I hope this is the post you meant, I am pasting it here for others:

Bluecreekrog,

First off, plant anything you like! Even popcorn works well. I like sweet corn that has been grown to maturity (like field corn) ground for corn meal. Works fine, tastes great...but I do not use much for direct eating...that's just me! Bear in mind I'm in the People's Republic with a very long growing season.

In my use the three sisters are stock feed...I don't eat much maize in any form. Most varieties of beans that I grow are oriented to the stock, but you are the one making the choices. But I do eat my share of winter squash...did you see the essay in the latest BackWoods Home magazine???

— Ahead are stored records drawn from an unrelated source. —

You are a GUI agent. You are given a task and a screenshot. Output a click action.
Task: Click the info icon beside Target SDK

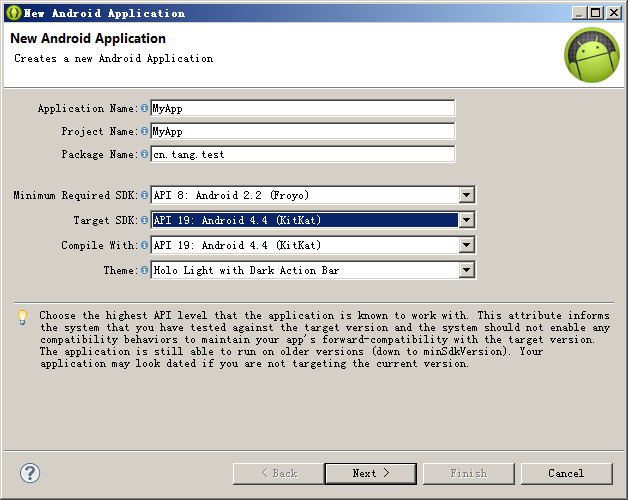click(145, 220)
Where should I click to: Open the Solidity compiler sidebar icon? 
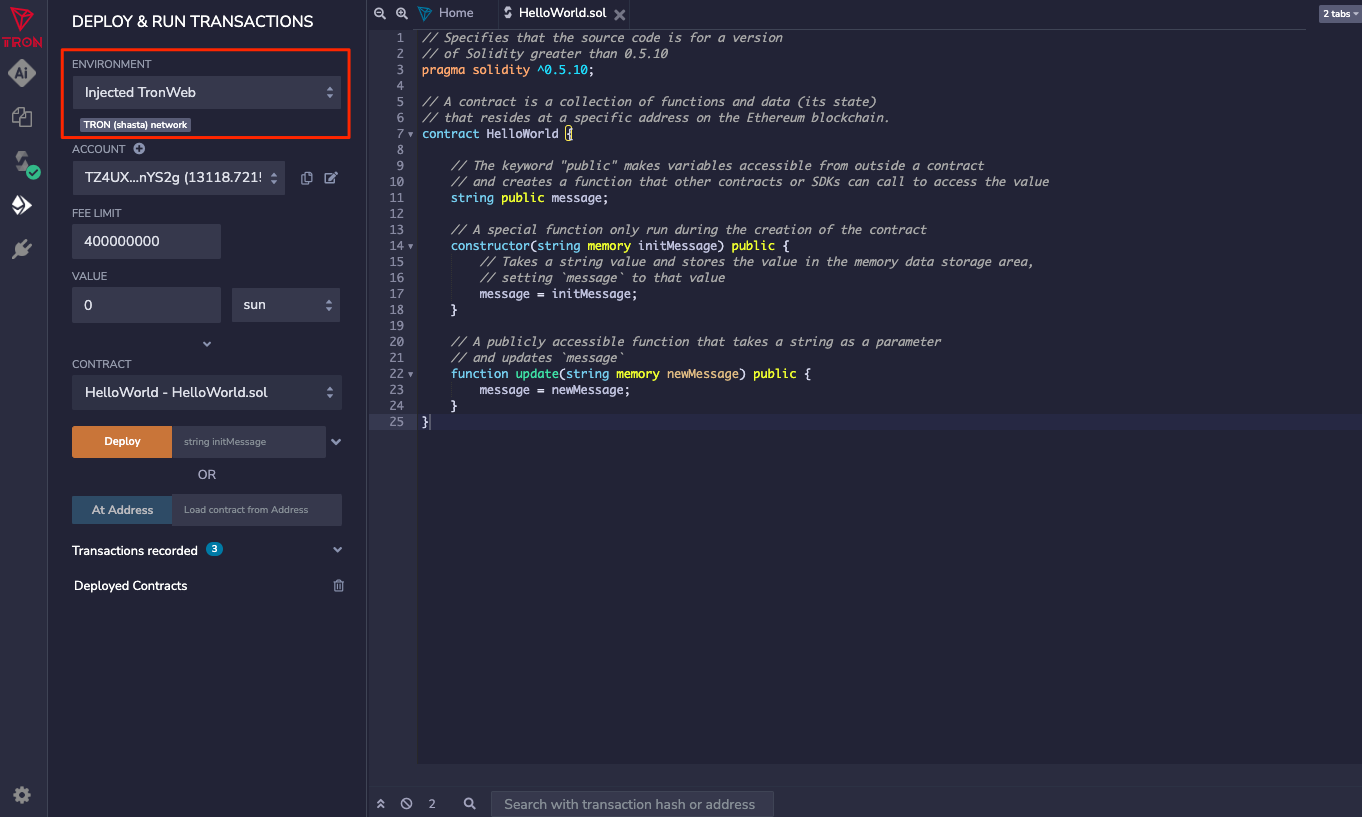(x=22, y=163)
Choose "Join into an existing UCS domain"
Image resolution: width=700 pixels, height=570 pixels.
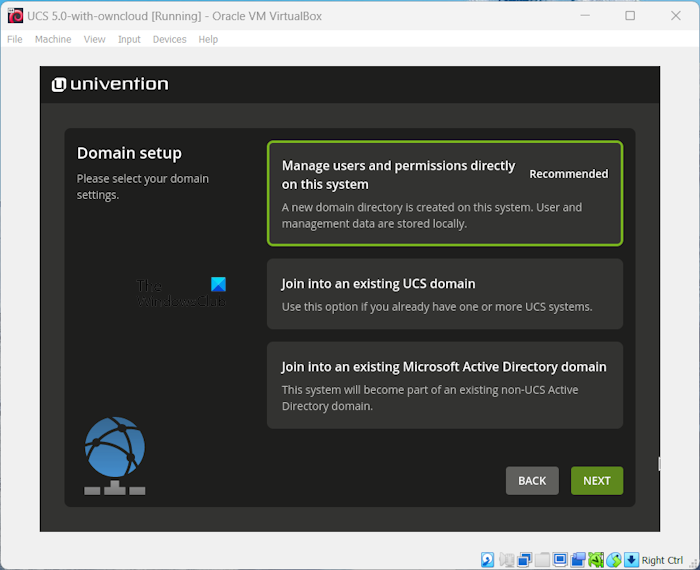click(444, 294)
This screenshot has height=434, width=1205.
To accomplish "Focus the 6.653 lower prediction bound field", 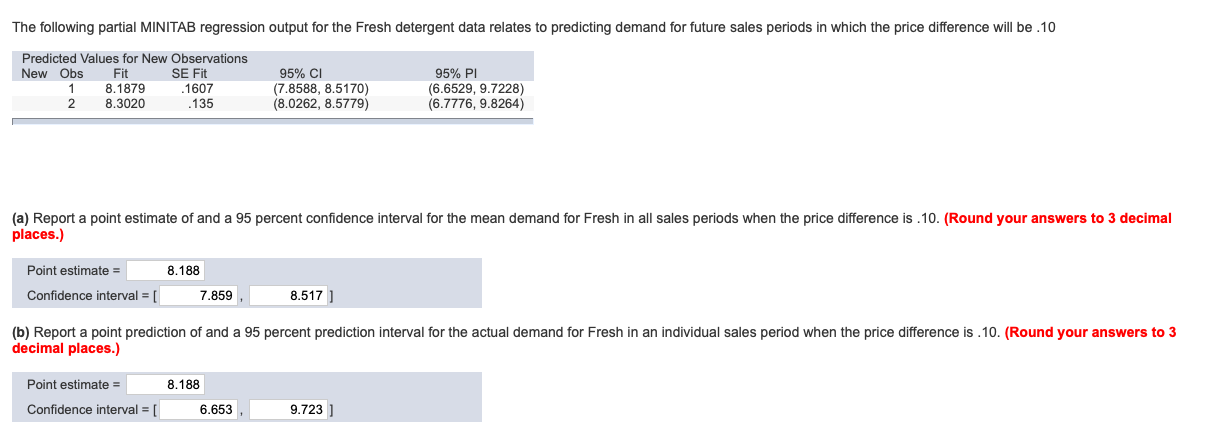I will [x=199, y=410].
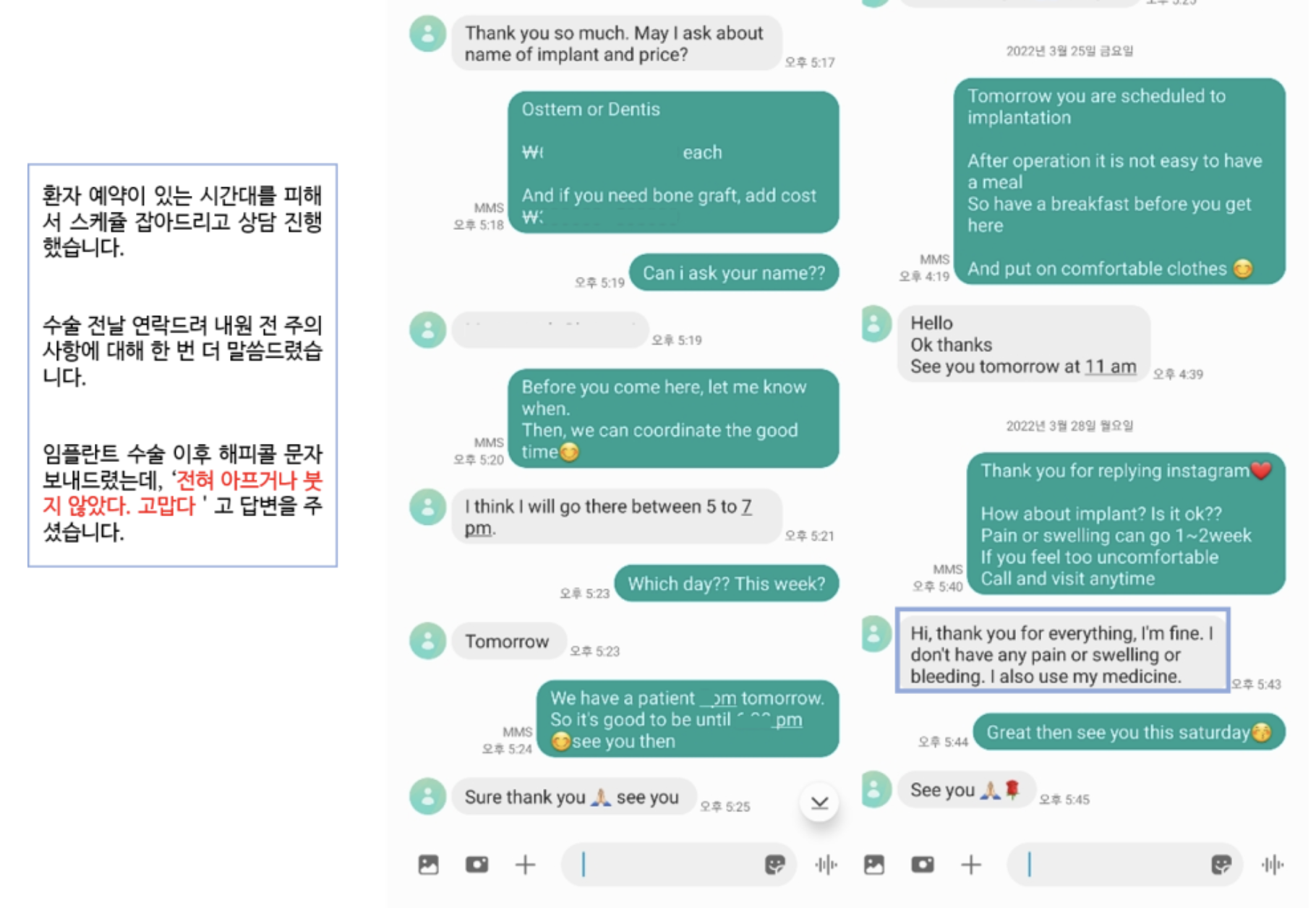Viewport: 1316px width, 908px height.
Task: Open gallery image picker in right chat
Action: (874, 865)
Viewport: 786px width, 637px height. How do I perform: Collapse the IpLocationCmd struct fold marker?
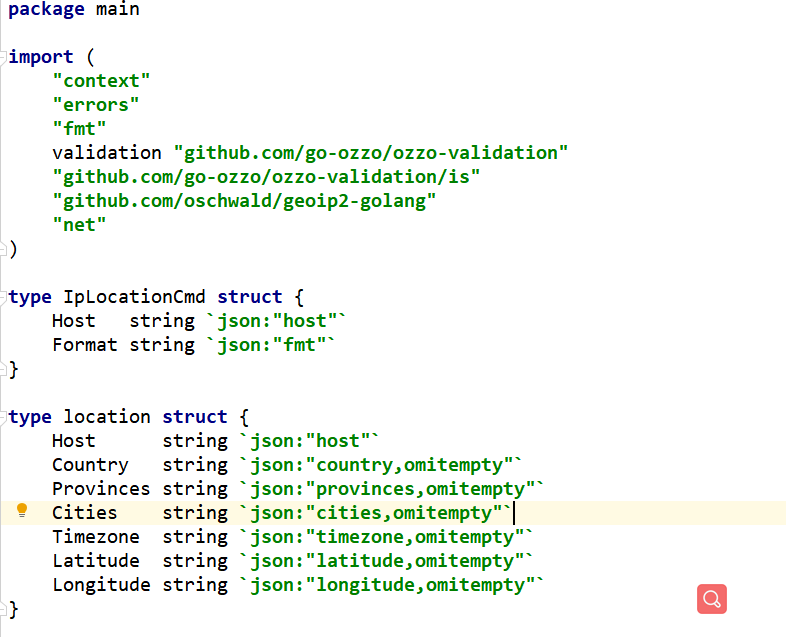tap(5, 297)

First, plant your corn and let it get up one to two feet and then plant your beans. Otherwise the corn will be behind your beans and they will not have a "trellis" to grow on. As soon as the beans are up and doing I plant the Winter squash or you could choose pumpkins. I let it all run close to maturity before getting into it again. I do NOT use "hill" planting. I simply use row crop methods and it works just fine. I usually space the corn out about 8 inches in the rows about 28-30 inches apart. I plant two beans for each corn plant. Once the squash gets going weeds don't have much chance, the squash are sending vines to Mexico if I don't control them. Wait 'til last to plant the squash because it is such a rampant grower.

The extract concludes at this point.